Ağustos ayında parti genel merkezinin “hayır” kararına rağmen Başbakan Ahmet Davutoğlu’nun, Bakanlar Kurulu üyeliği teklifini kabul eden Tuğrul Türkeş, MHP Disiplin Kurulu’na sevkinin ardından, eylül başında da partiden ihraç edilmişti. Türkeş, 1 Kasım 2015 seçimi sonucunda AK Parti Ankara milletvekili seçildi ve 24 Kasım 2015’te Başbakan Ahmet Davutoğlu tarafından açıklanan 64. Hükümet’e Başbakan Yardımcısı olarak görevlendirildi.
Muhalif sesler yükselmeye başladı
MHP tüzüğü, olağanüstü kurultaylarda genel başkanlık seçilmesine izin vermediği için olağanüstü kurultayı toplayarak tüzük değişikliği yapılması gerekiyor.
Muhaliflerden ilk olarak genel başkanlığa aday olduğunu 21 Kasım’da Sinan Oğan açıkladı. Oğan, “Sayın Genel Başkan korkmadan, gocunmadan, gücenmeden hızla bir kurultay toplayıp, sorunlarımızın serbestçe tartışılmasına, ülkücü iradenin özgürce tecelli etmesine fırsat vermelidir” dedi.
Koray Aydın ise 28 Kasım’da “Başta Sayın Genel Başkanımız olmak üzere mevcut MHP yönetimini, olağanüstü kurultayı toplamaya ve MHP ve ülkücü hareketin önünü açmaya davet ediyorum” diyerek yarışa katıldığını bildirdi.
Babaannelik heyecanı yaşayan ve adaylığını açıklaması geciken Meral Akşener de 30 Kasım’da İstanbul’da düzenlediği basın toplantısında “MHP, 7 Haziran’daki oy oranını korusaydı bugün bu toplantıyı yapmıyor olacaktık” diyerek yarışa dahil oldu.
Muhaliflerin önündeki en büyük endişe; toplanan imzaların genel merkeze iletilmesinin ardından Bahçeli’nin ekibinin harekete geçerek kurultay isteyen delegeleri, imzalarını geri almaları yönünde ikna etmesi. Ayrıca Bahçeli’nin imzaların sayısı ve geldiği yerlere göre parti teşkilatlarını ziyaret etmeyi planladığı da parti içinde konuşulan bir başka konu oldu.

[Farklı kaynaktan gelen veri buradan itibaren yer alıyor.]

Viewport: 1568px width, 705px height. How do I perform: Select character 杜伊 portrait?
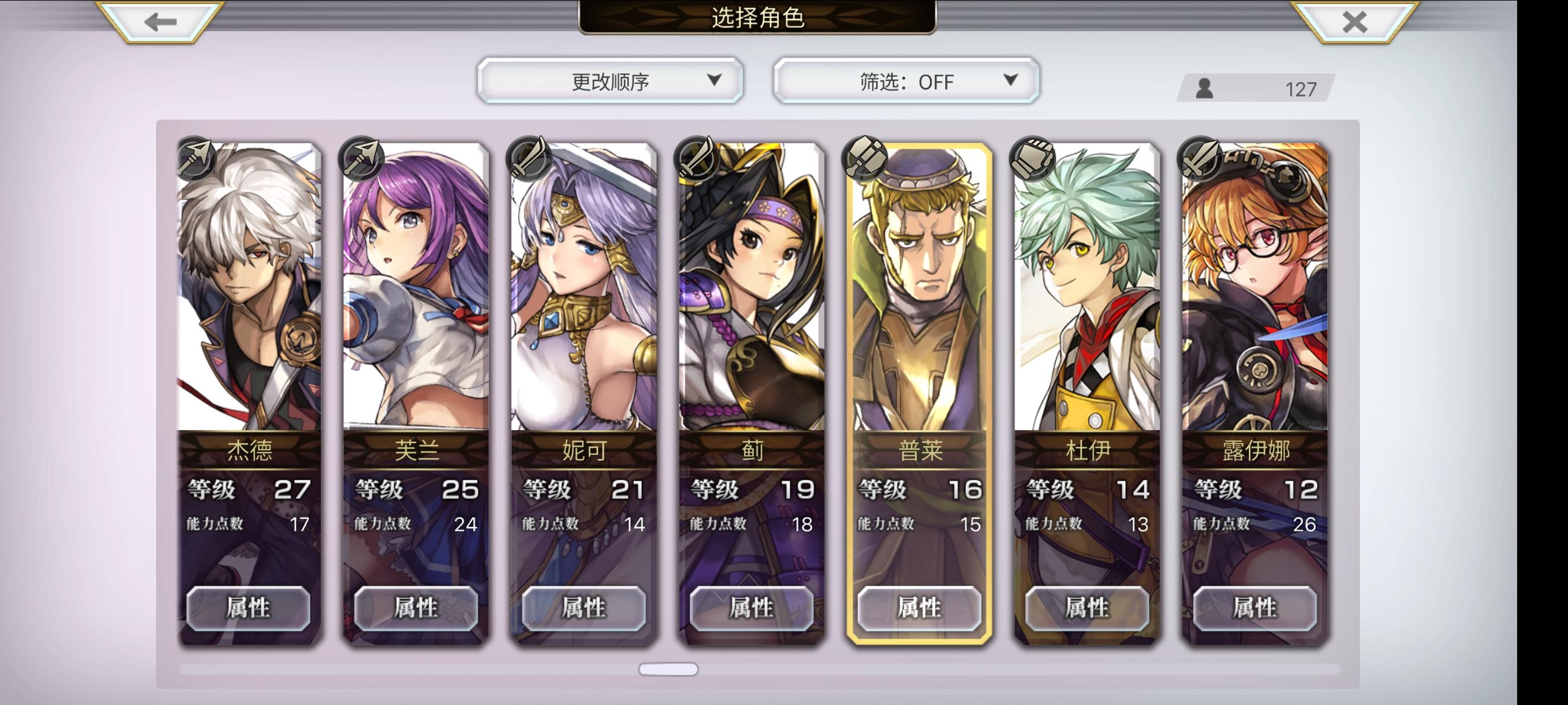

Bu üç adayın, delegelere ortak bir olağanüstü kurultay çağrı metni gönderdiği belirtilse de Akşener’in delegelere gönderdiği SMS, medyada “muhaliflerde çatlak” şeklinde haber oldu. Akşener, söz konusu SMS mesajında, “Değerli üst kurul delegesi ülküdaşım, bugün yaptığım basın toplantısı ile olağanüstü kurultay için delegelerimizden noter onaylı imza toplanması çalışmalarımızı başlattım. Yarından itibaren siz delege arkadaşlarımı şahsen arayacağım. Noter onaylı dilekçeler sizin tercih ettiğiniz aday adına ayrı ayrı toplanacaktır. Bilgilerinize sunarım” ifadelerine yer verdi.
Bu SMS’in ardından hem Koray Aydın hem de Sinan Oğan, ortak hareketin amacının; olağanüstü kurultayı toplamak olduğu ve bu noktada adayların “kendisine çalışmasının” harekete zarar vereceği yönünde açıklamaları oldu. Aydın ve Oğan, delegelerde “kafa karışıklığı” olmaması için üç adayın da bir araya gelerek fotoğraf vermesini istedi. Çalışmalarını İstanbul’da sürdüren Akşener, Ankara’ya gelerek böyle bir fotoğrafta henüz yer almadı, diğer adayları da istanbul’a davet etmedi.